-- Excerpted text --
Furthermore, repetition in these awards of the language from Rule 2130 can in no sense be considered a finding which is “affirmative.” In the absence of any reference at all to the specific facts of the case, the determination is devoid of any affirmative factual finding.

The drafting history of the Rule further supports this reading of the Rule.24 From the earliest discussions of the issue, the NASD notices leading to Rule 2130 referred to the required findings as “factual findings” and the arbitrators or courts who had to make these findings as “fact finders.” (NTM 01-65 at 563 [“where an expungement order is based on a finding by a fact finder (i.e., either an arbitrator or a cowri)”], at 566, col 1 [“A fact finder would be required to make a specific finding that a claim was factually impossible”; NASD believes that “before any customer dispute information is expunged, an independent fact finder should make a finding that expungement is warranted on one of these three bases”] [emphases added]; NASD-2002-168 at 20; see also Amendment No. 1, 68 Fed Reg at 11437.) These comments make clear the drafters’ use of the commonly understood meaning of factual findings as set forth above, and which were specific to the claim for which expungement was sought.

Indeed, the qualifier “affirmative” was added to proposed Rule 2130 in order to meet concerns that members seeking ex-pungement relief would arrange for “findings” which consisted *657simply of pro forma recitals that “matched [the wording of] one of the required standards.” (SEC Approval Statement, 68 Fed Reg at 74670.) As the SEC Approval Statement noted: “In the initial proposed rule filing, the NASD’s proposal simply required that a finding be made by an arbitrator that matched one of the proposed standards.” (SEC Approval Statement, 68 Fed Reg at 74672 [emphasis added].) Many commentators voiced criticism of this, expressing concern: that members and associated persons would be able to negotiate for the inclusion of a finding in the arbitration settlement that matched one of the requisite standards. (Id.) The proposed Rule was then amended to add the qualifier: “affirmative.”25 The SEC explained the intent of NASD in proffering this amendment, saying: “By requiring an ‘affirmative determination’ on the part of the arbitrator that one of the standards was met, the NASD asserted that . . . the ability of members ... to ‘buy clean records’ will be greatly reduced. The Commission agrees with the NASD’s analysis in this regard.” (Id. [emphasis added].) This modification was consistent with NASD’s position in its notice first proposing Rule 2130, which stated that it would “allow expungement . . . , with a uniform requirement that there be specific judicial or arbitral findings in all such cases” (NASD-2002-168 at 14) and that “NASD will . . . oppose expunging dispute information in such judicial proceedings unless the arbitrators or the court has made specific findings that the subject matter . . . [meets one of the three standards].” (Id. at 5 [emphasis added].)

-- Complete the following --
a: In the Rule 2130 passage, starting with "Furthermore, repetition in" and going on through "affirmative factual finding.", change "repetition" to "restatement".
b: In the Rule 2130 passage, what did NASD assert would be greatly reduced by requiring an "affirmative determination" by the arbitrator?
The records aren't required for either task.

-- Provided data --
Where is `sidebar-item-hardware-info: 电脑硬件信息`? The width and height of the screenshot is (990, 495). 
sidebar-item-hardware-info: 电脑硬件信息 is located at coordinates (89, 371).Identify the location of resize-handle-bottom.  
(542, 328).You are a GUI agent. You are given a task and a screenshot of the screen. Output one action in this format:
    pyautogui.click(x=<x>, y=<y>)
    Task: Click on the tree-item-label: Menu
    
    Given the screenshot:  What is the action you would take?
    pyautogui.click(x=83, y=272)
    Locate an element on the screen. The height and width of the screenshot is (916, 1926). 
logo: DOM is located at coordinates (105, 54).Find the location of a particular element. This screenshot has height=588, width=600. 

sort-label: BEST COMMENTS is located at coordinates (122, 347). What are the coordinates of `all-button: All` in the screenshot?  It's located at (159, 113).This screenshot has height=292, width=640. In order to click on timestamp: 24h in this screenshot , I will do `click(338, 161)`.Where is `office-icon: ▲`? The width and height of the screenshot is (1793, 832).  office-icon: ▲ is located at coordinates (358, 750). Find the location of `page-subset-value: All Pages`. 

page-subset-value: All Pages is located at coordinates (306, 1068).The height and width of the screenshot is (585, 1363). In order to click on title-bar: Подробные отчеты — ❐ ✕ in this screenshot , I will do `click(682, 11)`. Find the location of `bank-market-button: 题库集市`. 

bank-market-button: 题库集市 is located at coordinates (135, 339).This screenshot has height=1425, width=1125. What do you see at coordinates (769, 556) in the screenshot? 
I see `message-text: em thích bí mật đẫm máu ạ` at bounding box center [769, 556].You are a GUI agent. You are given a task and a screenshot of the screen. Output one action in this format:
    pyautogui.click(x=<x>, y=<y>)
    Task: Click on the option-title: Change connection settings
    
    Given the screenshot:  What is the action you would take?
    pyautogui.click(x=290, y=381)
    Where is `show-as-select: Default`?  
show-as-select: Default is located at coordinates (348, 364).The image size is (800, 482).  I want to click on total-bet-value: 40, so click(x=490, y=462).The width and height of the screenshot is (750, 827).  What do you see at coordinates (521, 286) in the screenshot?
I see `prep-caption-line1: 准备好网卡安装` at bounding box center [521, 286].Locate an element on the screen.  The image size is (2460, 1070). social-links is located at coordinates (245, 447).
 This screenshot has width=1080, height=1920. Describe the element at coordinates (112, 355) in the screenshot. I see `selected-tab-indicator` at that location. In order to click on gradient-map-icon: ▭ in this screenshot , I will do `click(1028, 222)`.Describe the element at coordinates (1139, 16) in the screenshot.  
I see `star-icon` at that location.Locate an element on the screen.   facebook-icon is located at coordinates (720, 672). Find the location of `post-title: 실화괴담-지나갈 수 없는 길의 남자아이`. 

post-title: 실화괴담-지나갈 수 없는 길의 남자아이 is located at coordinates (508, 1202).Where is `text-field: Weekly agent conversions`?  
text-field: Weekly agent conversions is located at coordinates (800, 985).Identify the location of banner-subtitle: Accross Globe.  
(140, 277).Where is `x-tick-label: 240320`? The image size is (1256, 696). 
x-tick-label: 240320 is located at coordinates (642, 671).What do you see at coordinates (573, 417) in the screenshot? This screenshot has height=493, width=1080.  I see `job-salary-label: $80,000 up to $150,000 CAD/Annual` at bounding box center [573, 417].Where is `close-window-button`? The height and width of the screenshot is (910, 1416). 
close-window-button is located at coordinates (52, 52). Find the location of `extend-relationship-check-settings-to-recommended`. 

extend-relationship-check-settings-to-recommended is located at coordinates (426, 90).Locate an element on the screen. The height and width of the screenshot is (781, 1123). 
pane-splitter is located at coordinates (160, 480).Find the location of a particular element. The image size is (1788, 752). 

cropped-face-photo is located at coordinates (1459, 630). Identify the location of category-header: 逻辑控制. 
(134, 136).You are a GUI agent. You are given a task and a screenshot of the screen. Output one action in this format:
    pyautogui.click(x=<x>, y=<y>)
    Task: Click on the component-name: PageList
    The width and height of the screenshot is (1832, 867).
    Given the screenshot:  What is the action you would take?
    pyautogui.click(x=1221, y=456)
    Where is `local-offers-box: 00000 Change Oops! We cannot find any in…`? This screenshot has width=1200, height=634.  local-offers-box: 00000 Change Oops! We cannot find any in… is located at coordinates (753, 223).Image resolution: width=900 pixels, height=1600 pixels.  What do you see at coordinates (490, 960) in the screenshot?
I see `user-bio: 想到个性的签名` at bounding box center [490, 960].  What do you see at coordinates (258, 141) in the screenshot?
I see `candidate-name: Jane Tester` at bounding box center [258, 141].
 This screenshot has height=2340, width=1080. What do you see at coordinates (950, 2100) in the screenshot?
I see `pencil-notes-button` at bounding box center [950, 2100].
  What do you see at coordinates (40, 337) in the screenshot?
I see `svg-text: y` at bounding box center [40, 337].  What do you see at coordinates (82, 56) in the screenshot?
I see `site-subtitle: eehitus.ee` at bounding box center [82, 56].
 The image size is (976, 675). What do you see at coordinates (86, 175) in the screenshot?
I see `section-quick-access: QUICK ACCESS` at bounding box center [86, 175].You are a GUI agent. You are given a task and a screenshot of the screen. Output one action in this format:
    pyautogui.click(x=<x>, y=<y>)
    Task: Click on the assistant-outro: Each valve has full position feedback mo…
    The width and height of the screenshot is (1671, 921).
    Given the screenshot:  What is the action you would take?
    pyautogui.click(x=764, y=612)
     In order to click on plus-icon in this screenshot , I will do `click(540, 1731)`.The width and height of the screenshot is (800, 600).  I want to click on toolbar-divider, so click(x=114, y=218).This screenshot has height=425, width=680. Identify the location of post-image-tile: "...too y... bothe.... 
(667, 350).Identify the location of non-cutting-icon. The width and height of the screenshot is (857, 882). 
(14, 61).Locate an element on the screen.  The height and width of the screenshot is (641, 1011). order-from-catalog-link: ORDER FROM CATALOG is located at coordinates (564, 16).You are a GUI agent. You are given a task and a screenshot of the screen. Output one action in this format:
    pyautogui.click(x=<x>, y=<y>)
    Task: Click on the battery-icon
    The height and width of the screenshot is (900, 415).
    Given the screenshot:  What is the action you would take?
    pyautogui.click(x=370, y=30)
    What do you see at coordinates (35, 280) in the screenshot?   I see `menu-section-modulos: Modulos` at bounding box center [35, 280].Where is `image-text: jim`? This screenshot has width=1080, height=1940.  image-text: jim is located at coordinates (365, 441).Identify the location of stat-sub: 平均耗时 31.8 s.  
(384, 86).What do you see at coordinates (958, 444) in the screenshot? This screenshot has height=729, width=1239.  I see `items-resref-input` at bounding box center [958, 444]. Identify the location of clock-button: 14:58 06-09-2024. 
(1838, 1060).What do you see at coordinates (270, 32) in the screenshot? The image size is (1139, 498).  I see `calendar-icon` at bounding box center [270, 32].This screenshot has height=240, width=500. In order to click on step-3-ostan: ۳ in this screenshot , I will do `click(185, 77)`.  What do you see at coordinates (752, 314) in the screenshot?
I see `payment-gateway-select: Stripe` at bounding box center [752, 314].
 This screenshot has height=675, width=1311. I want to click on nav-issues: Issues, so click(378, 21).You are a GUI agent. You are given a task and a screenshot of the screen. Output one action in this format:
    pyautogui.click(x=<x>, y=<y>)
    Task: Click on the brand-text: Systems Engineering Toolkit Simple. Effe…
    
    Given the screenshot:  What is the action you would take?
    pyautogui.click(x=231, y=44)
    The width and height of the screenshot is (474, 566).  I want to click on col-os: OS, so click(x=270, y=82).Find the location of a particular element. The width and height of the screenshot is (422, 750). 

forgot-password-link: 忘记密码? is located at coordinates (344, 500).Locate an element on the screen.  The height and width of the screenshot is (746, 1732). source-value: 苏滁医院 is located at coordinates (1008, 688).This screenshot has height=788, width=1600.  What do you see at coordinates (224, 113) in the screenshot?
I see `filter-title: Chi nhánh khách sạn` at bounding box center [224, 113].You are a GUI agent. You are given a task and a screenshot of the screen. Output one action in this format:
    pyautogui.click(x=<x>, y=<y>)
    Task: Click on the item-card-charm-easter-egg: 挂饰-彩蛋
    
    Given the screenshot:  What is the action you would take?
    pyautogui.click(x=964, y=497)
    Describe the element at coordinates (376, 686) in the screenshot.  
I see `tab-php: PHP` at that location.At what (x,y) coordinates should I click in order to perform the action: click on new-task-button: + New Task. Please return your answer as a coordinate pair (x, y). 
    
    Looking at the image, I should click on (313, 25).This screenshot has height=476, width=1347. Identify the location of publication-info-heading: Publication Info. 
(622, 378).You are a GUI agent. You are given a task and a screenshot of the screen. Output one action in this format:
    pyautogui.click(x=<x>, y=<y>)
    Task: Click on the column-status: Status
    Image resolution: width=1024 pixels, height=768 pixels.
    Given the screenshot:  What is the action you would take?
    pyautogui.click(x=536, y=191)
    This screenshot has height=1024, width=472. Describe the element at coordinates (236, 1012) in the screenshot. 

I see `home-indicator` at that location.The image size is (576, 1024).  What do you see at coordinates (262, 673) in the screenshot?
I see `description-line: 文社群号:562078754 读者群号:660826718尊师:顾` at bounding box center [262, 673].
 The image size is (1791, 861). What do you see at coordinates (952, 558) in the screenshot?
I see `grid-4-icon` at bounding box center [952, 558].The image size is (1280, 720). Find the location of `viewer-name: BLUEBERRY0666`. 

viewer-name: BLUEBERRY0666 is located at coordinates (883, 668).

-- Results in order --
a:
Furthermore, restatement in these awards of the language from Rule 2130 can in no sense be considered a finding which is “affirmative.” In the absence of any reference at all to the specific facts of the case, the determination is devoid of any affirmative factual finding.

b: The ability of members to "buy clean records."